Germany has repatriated more than 177 metric tons from Paris, and about 189 metric tons from New York.

Germany’s failed attempts to get its gold back from the US ‘opens question of its sovereignty’

July 7, 2016

RT

There is neither real criticism from German politicians, nor any visible efforts to return German gold held in the US, so it seems that US controls Germany, economic analyst Michael Mross told RT.

In one of its recent reports Bloomberg claimed that Germany decided not to repatriate its gold reserves from the US, instead the Bundesbank issued an official statement that underscores it’s “trust” in its American partners. According to Bloomberg, Germany gave up after repatriating just 5 tons of gold, though earlier it was told that it would get all the German gold back by 2020.

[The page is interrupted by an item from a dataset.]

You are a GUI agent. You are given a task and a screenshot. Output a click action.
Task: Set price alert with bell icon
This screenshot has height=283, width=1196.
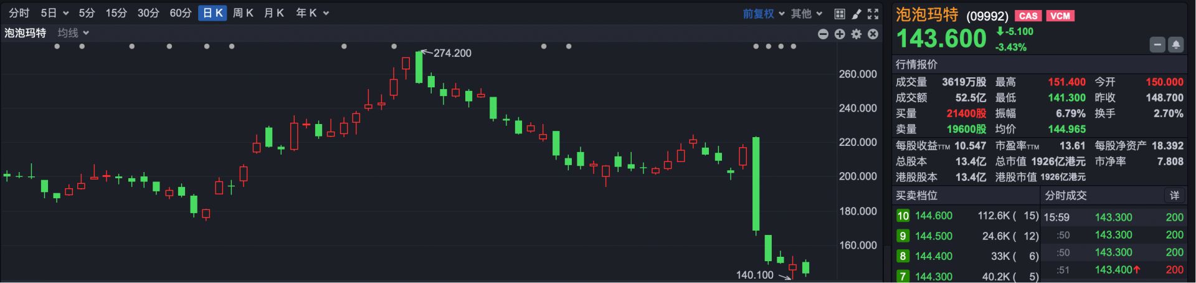click(1176, 45)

RT:What’s really behind Germany’s efforts to get its gold reserves back?

Michael Mross: These German efforts to get back gold reserves are not really there. They are talking about it but it is only a simple and ridiculous theatre in my opinion. I cannot see any effort to do it. What we have is lack to re-transport or take back, 300 tons before 2020, but also this is ridiculous – last year they took back only 37 tons. At the end of the day, it is to make the public calm, but it is not really an effort to take back the gold.

RT:Shifting so much gold in the time-frame they’ve given themselves sounds like a logistical nightmare. How are they going to manage it?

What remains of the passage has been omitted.